Cerita ini kupersembahkan untuk mereka yang punya luka karena tak pernah dianggap,
mereka yang salah dinilai,
mereka yang disalahpahami,
mereka yang menahan dalam diam,
mereka yang mengendalikan amarah,
mereka yang jatuh cinta pada satu orang,
mereka yang selalu melindungi yang dicintai,
mereka yang tak bisa melepas,
mereka yang takut melukai,
mereka yang takut lebih jatuh cinta dari sekadar teman,
mereka yang ingin meraih,
mereka yang bertahan,
mereka yang berjuang sendiri,
mereka yang selalu punya rindu,
mereka yang selalu suka hujan,
mereka yang benci hujan,
mereka yang selalu suka senja,
mereka yang benci senja,
mereka yang selalu suka puisi,
mereka yang benci puisi,
mereka yang tak bisa mengakui,
mereka yang saling mencari,
mereka yang tidur sendiri,
mereka yang selalu berdoa,
mereka yang berteman dengan Tuhan,

Dan mereka yang selalu percaya bahwa Tuhan menyempurnai beberapa orang dengan kekurangan. Dan mengurangi beberapa yang lain dengan kesempurnaan.

Kalau kamu adalah bagian dari mereka, kemarilah, bertahan di sini, temaniku berkisah.

***

***

Sydney, November 2016

Tatjana (baca; Tatiana) menggantungkan tanda open di pintu kaca. Sedikit terlambat karena harusnya toko buku itu dibuka dua jam yang lalu. Sementara pajangan cake di etalase lain sudah ramai sejak lalu, persis tegak di sebelah toko buku milik Tian. Greta memang sangat ketat soal pembukaan toko cake miliknya. Meski dia hanya bersantai dan operasional toko dijalankan oleh karyawannya, tetapi ia tetap berkunjung ke sana setiap jam buka operasi. Selain untuk mengecek seluruh persiapan di toko, Greta juga bermaksud memastikan siapa pemenang kontes disiplin waktu antara dirinya dan Tian.

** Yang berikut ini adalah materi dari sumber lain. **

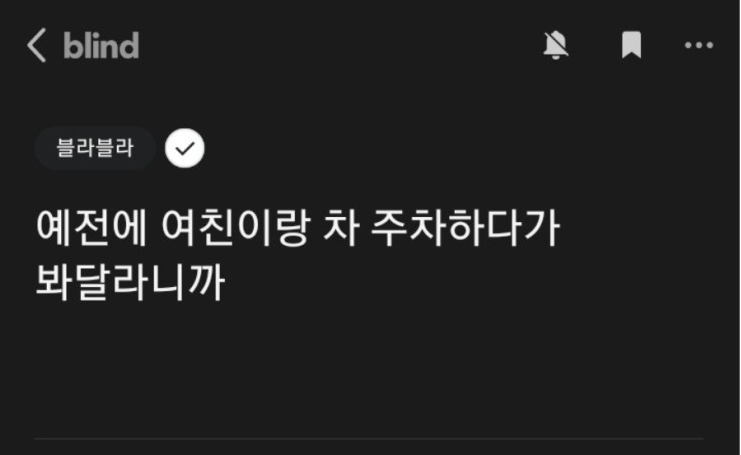Viewport: 741px width, 455px height.
Task: Click the horizontal divider below the title
Action: pos(370,439)
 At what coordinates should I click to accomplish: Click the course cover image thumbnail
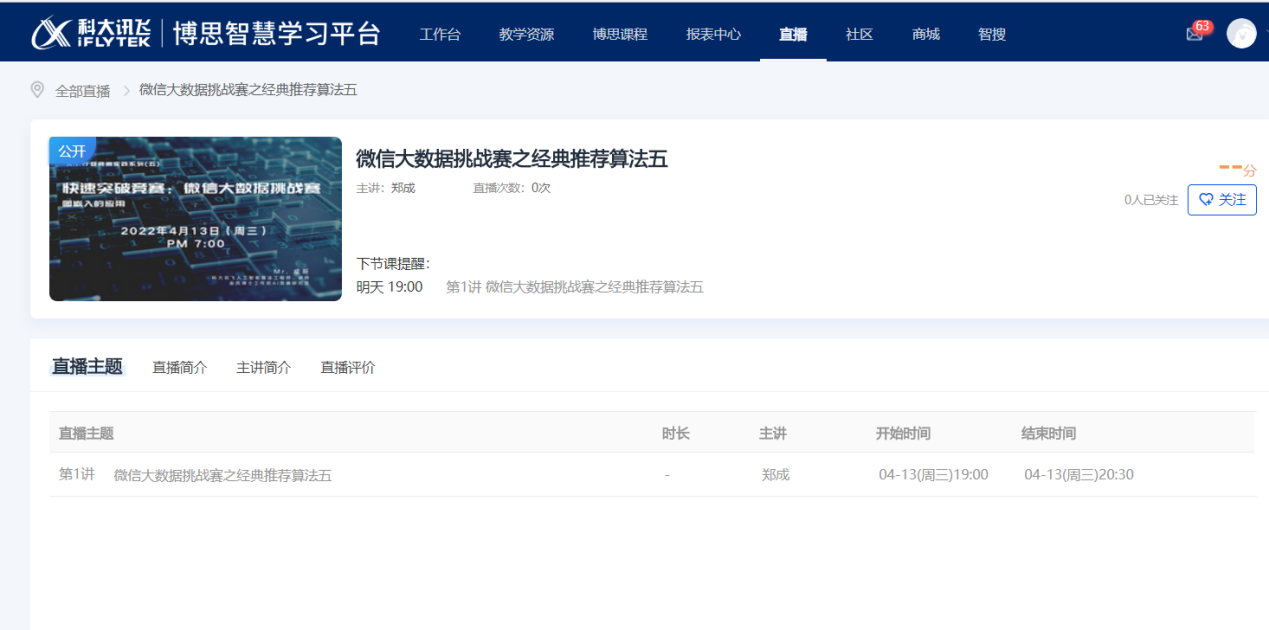tap(195, 219)
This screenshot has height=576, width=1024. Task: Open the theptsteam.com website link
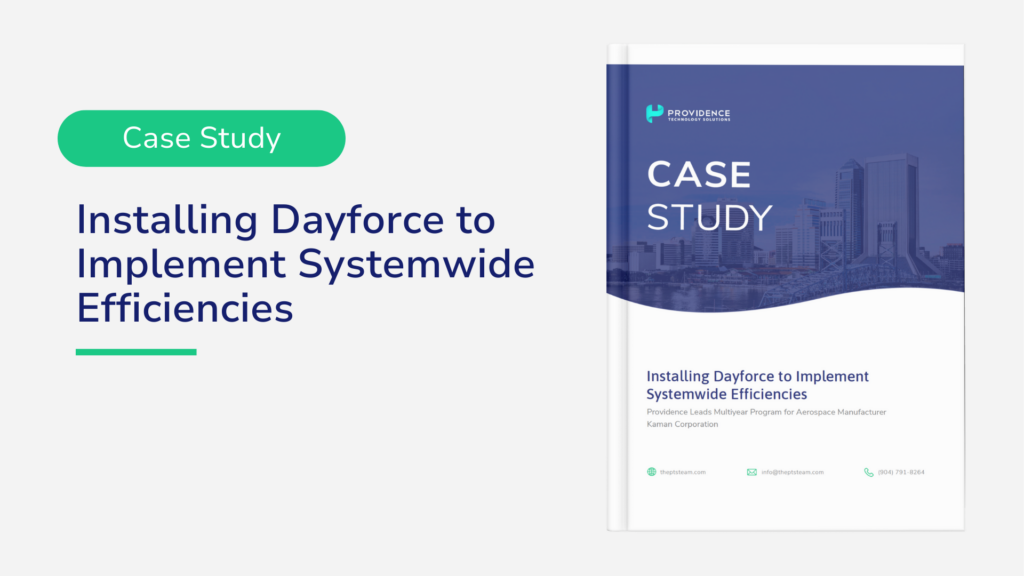[684, 472]
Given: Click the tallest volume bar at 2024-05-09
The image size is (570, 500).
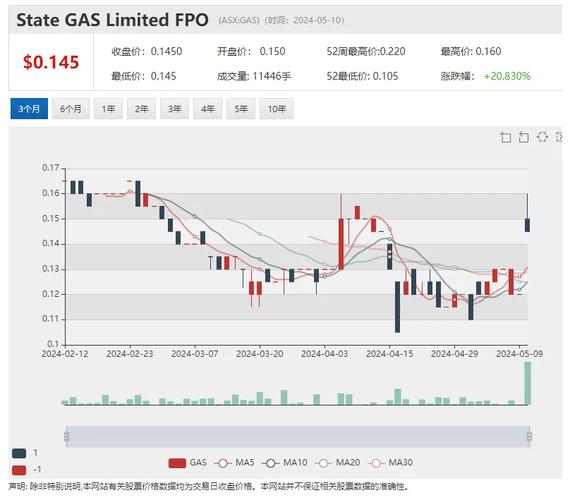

"Sekarang ini cukup misterius, kau belakangan tidak tepat waktu membuka toko. Pelangganku kehilangan selera makannya hanya karena aku memajang majalah bisnis bukannya buku-buku roman seperti punyamu. Kau tahu, Tian, pelangganku mengambil pesanan cake atau puding, lalu mereka kabur ke tempatmu. Just because, ... oh, I dunno, apa bedanya makan di kursiku dan milikmu, sih?" Greta berkacak pinggang mengikuti Tian ke balik meja.

"Kau tahu, Greta-," Tian menjeda. "Silakan masuk, Ben!" kepalanya melongok jauh ke arah pelanggan setianya yang baru saja membuat bel di atas pintu berdenting. "Kau sudah sarapan, Ben?" Tian bermaksud menyapa.

Ben menggelengkan kepala dua kali, cemberut lalu berlalu sambil berkata, "Bayu tidak membuatmu kesiangan lagi, kan?" kata remaja laki-laki berambut pirang itu. Keluarganya baru pindah dari Perth ke Sydney setahun ini, dan rupanya Ben cepat menemukan tempat di mana dia bisa menghabiskan sepanjang waktu alih-alih memperbanyak kenalan. Mungkin karena dia harus menenangkan diri dari tragedi perundungan saat masih di Perth. Ibunya kerja di salah satu kantor elit di CBD; central bussines district setelah pindah. Sedangkan ayahnya memegang posisi di perusahaan pengembangan perangkat lunak di Melbourne.

Ben dan Tian bertetangga. Mereka sama-sama tinggal di Pyrmont. Bahkan mereka hanya perlu berjalan kaki untuk sampai di toko buku. Sedikit menghibur mata, sepanjang langkah mereka disambut dengan hiruk pikuk kota yang tak sebising New York jika boleh dibandingkan, pilihan kuliner, dan bonus otomatis melewati Darling Harbour, bahkan Cockle Bay Wharf. Kau akan melihat kapal-kapal berbagai ukuran melintas di kedua perairan biru itu. Sesekali aroma laut menguak terbawa angin, tanpa asin yang mengganggu. Kilauan keping cahaya surya yang bertebaran di riak-riak gelombangnya setiap pagi. Jika kau melewati jembatan Pyrmont itu bahkan ide yang lebih bagus lagi untuk menyaksikan kilau-kilaunya. Itu pilihan yang tak akan pernah membuatmu menyesal.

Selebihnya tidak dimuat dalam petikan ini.